Akkerbouwers Wiebe Goodijk en Arjen Bouma merken dat de groepsbijeenkomsten weer moeten groeien, maar ze vertrouwen er op dat dit weer gaat komen. De eerste excursie staat ondertussen gepland. Daarnaast fungeert de ondernemersgroep als klankbord van de Friese Milieu Federatie: ‘We kunnen beter praten met elkaar dan over elkaar.’

Wiebe Goodijk is mede-eigenaar van firma Goodijk. Een Fries familiebedrijf dat al meer dan honderd jaar bestaat. Ooit begonnen als akkerbouwbedrijf met inmiddels een veehouderij en ook een tuinbouw erbij. Arjen Bouma is zijn collega en ook eigenaar van een akkerbouwbedrijf met voornamelijk pootgoed in Berlikum, dat al ruim tweehonderd jaar in de familie is. 

Arjen en Wiebe zijn ooit begonnen als deelnemers aan precisielandbouw De Wadden, dat veranderde in Stichting Veldleeuwerik en inmiddels zitten ze beiden in het Duurzaam Praktijknetwerk Akkerbouw (DPA). Hun groep heet De Pendelaars en bestaat uit zo’n 15 leden.


Hoe gaat het met jullie groep?

Wiebe: ‘Er gebeurt nu niet zoveel, dat heeft ook met corona te maken. We waren nog nauwelijks gestart en toen konden we niet meer samenkomen. Natuurlijk kunnen we het gewoon weer oppakken en onze begeleider Dirk Osinga probeert dat ook wel maar nu is dat nog niet het geval. We hebben het ook gewoon druk. Bij de vorige groep precisielandbouw ging dat wat makkelijker. Dat liep al en de lijntjes waren kort.
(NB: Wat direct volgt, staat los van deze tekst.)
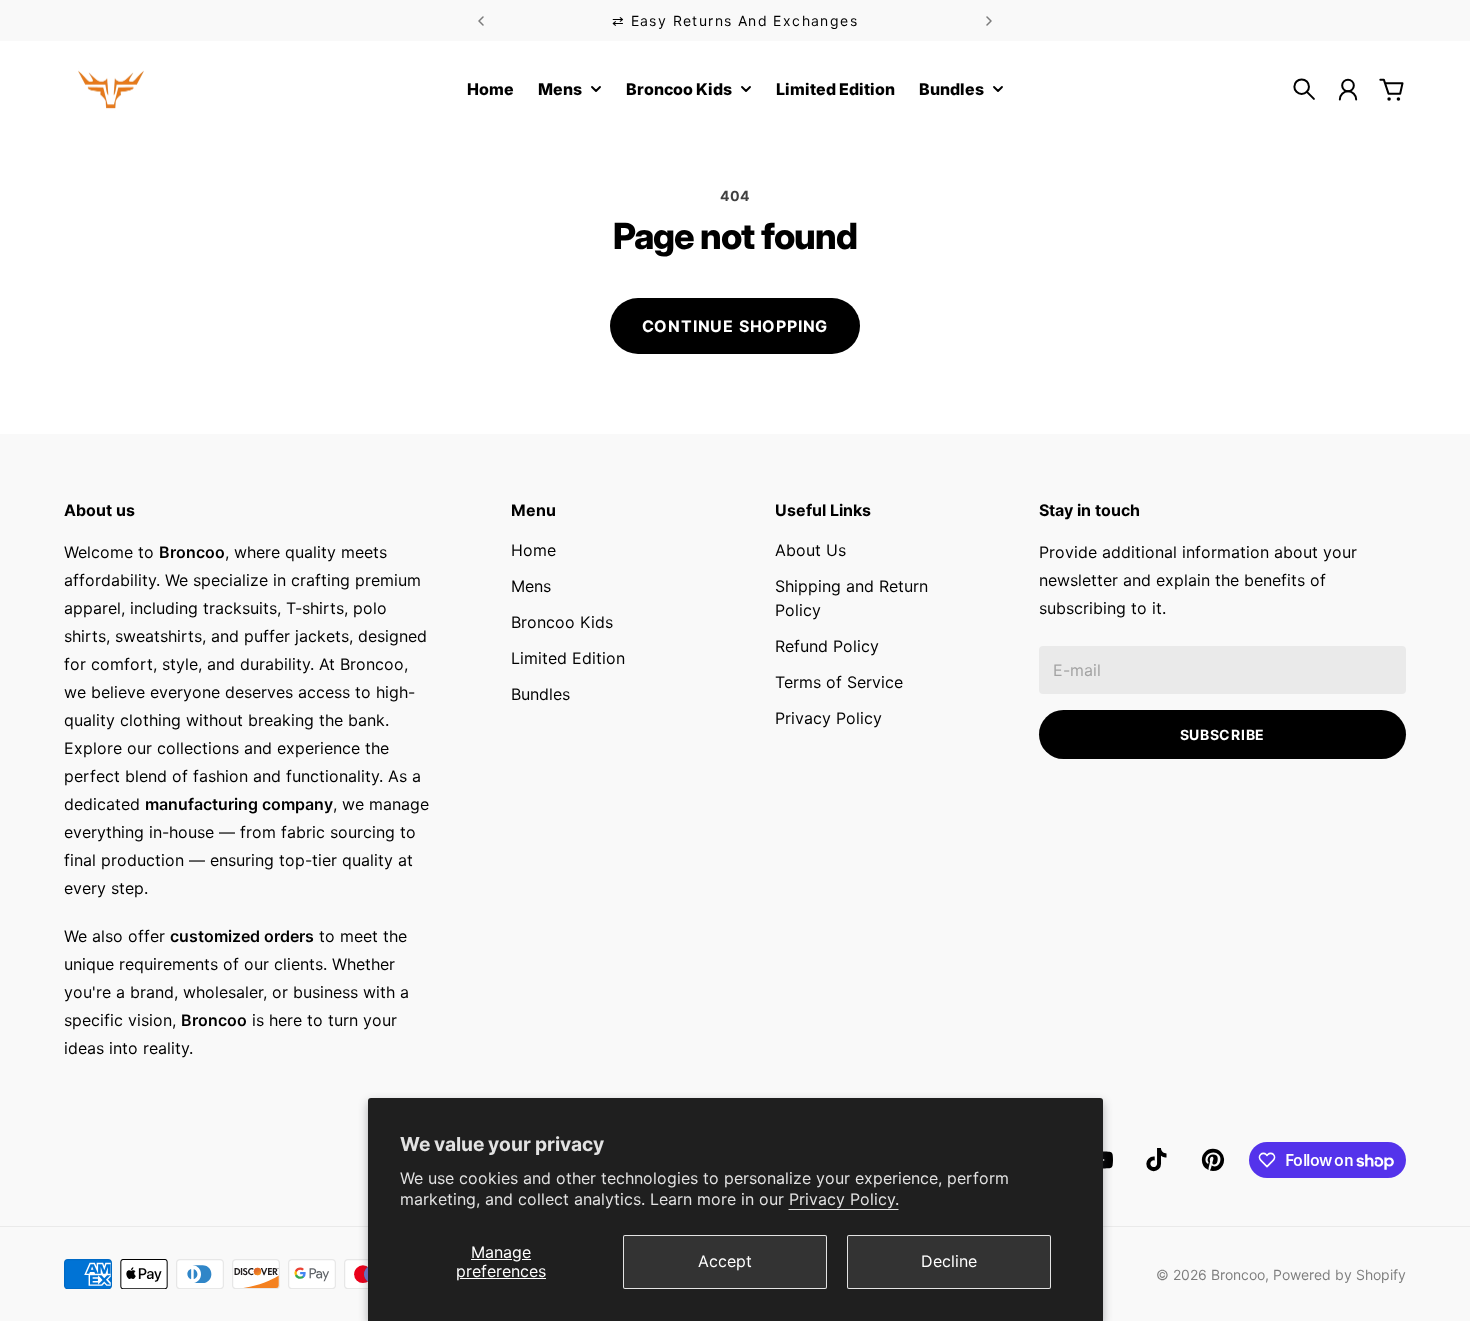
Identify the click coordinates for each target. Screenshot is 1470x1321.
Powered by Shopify (1339, 1274)
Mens (531, 586)
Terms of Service (839, 682)
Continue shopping (735, 326)
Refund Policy (827, 646)
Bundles (540, 694)
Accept (725, 1261)
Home (533, 550)
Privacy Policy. (844, 1199)
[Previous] (481, 20)
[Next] (989, 20)
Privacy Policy (828, 718)
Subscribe (1222, 734)
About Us (810, 550)
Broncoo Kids (562, 622)
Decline (949, 1261)
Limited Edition (568, 658)
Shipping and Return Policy (851, 598)
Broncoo (1238, 1274)
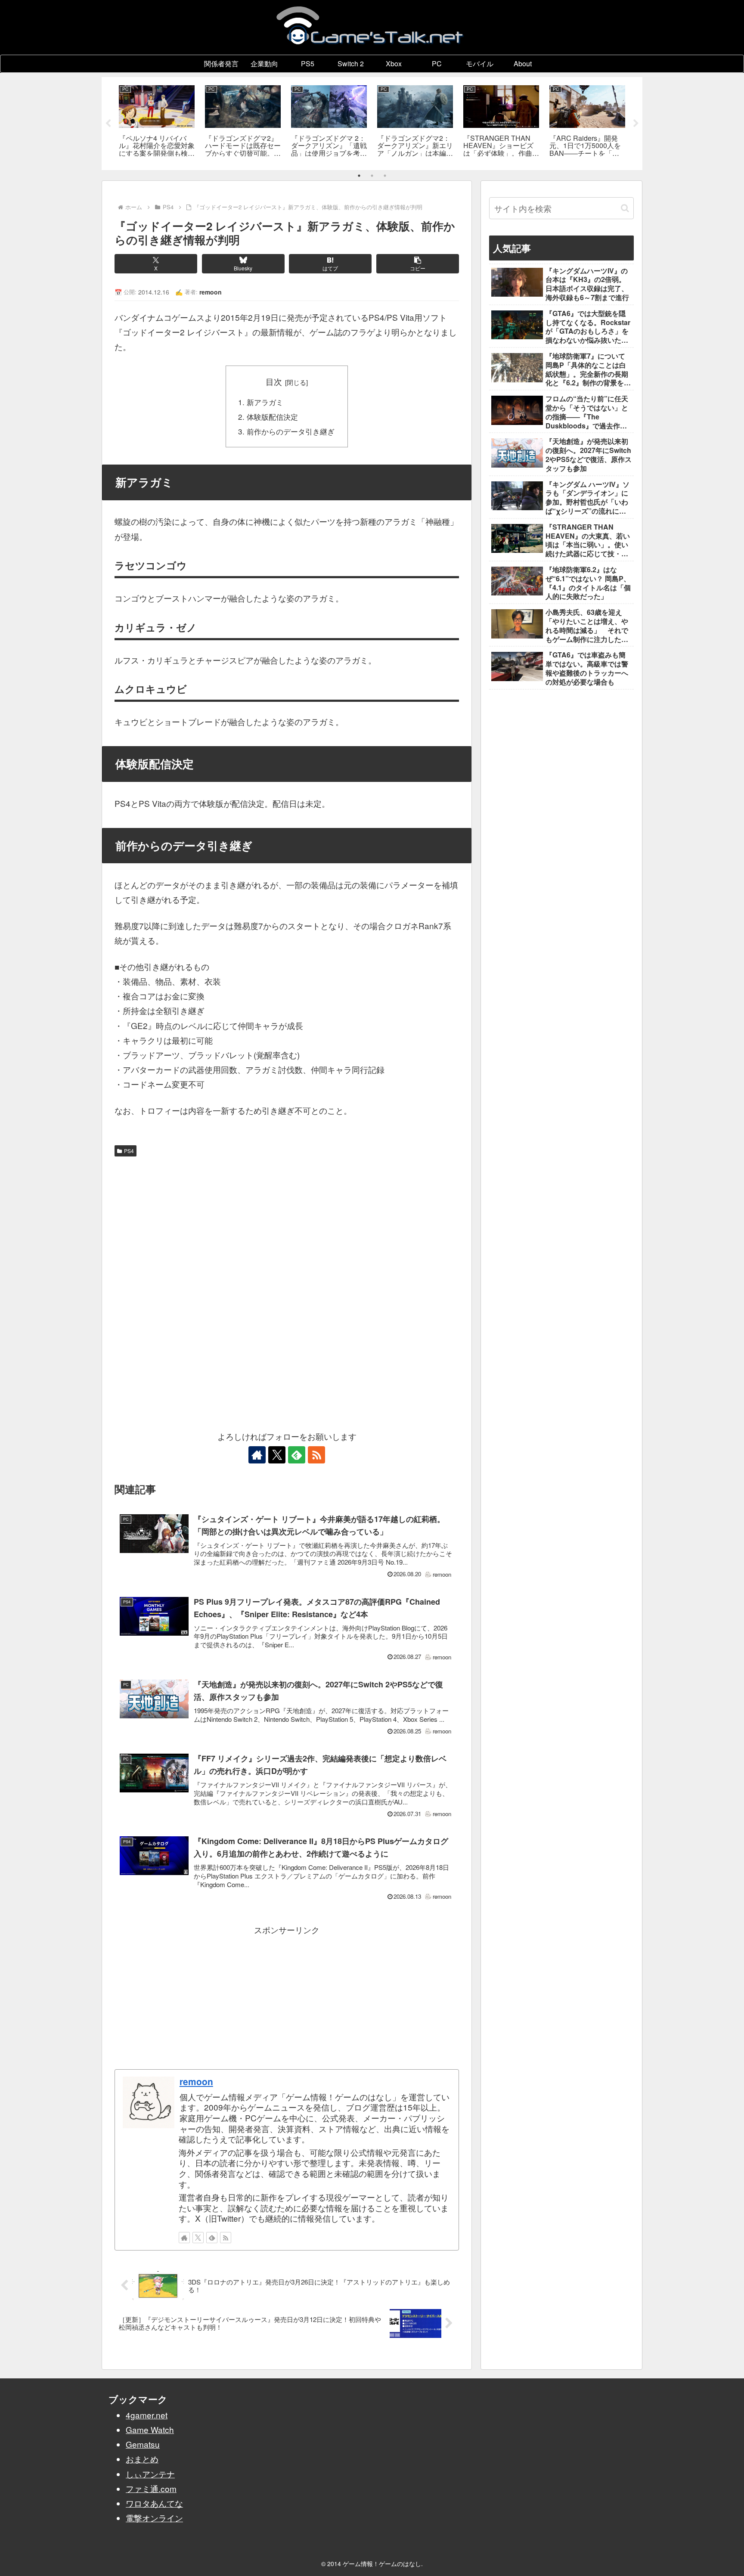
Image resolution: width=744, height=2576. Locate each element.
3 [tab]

Dus als er in de zomer of lente een paar dagen regen voorspeld werd dan konden we al snel bij elkaar komen. Nu zal dat ook wel weer gebeuren maar het moet nog groeien.’

Arjen: ‘We kwamen altijd bij mensen thuis of één van de deelnemers regelde een locatie zoals een buurthuis of café. Dat kon natuurlijk de laatste jaren niet. We hebben nu een excursie naar de Boerderij van de Toekomst staan in juni, maar als het met de werkzaamheden lukt dan komt er misschien eerder een bijeenkomst.’


Waarom zijn jullie aangesloten bij het netwerk?

Wiebe: ‘De technische inzichten zijn natuurlijk altijd belangrijk en het intensief bezig zijn met bodem en gewas vond ik ook altijd interessant. Maar het belangrijkste is ook wel het sociale contact en elkaar spreken en praten over het bedrijf en alles wat erbij komt kijken. Daarom denk ik dat dat hier ook wel weer opgepakt wordt.’


Welk onderwerp houd je als akkerbouwer bezig?

Wiebe: ‘De hele wet- en regelgeving op dit moment, dat is vandaag de dag het grootste probleem. De onzekerheid maar ook alle regels en normen waar we aan moeten voldoen. Ik ben bijvoorbeeld meer tijd kwijt met het certificeren en het gebruik van de juiste gewasbeschermingsmiddelen dan aan het gewas zelf, dat lijkt me niet de bedoeling. De verhouding lijkt zoek want er is veel meer chemische rotzooi in omloop en mensen vergeten vaak dat ze zelf ook veel spullen in hun keukenkastjes en badkamers hebben.’

Arjen: ‘Er is weinig kennis over deze sector bij het grote publiek. In oktober stond de voorzitter van de Friese Milieu Federatie  in de Leeuwarder Courant. Hij vond dat gebruik van bestrijdingsmiddelen minstens 400 meter van woningen af moest. Voor de duidelijkheid, wij hebben 120 hectare. Als we gaan doen wat hij wil dan houd ik nog maar 6 hectare over om te bespuiten. Mensen weten vaak ook niet waarom we spuiten en wat er gebeurt met aardappels als we dat niet zouden doen.’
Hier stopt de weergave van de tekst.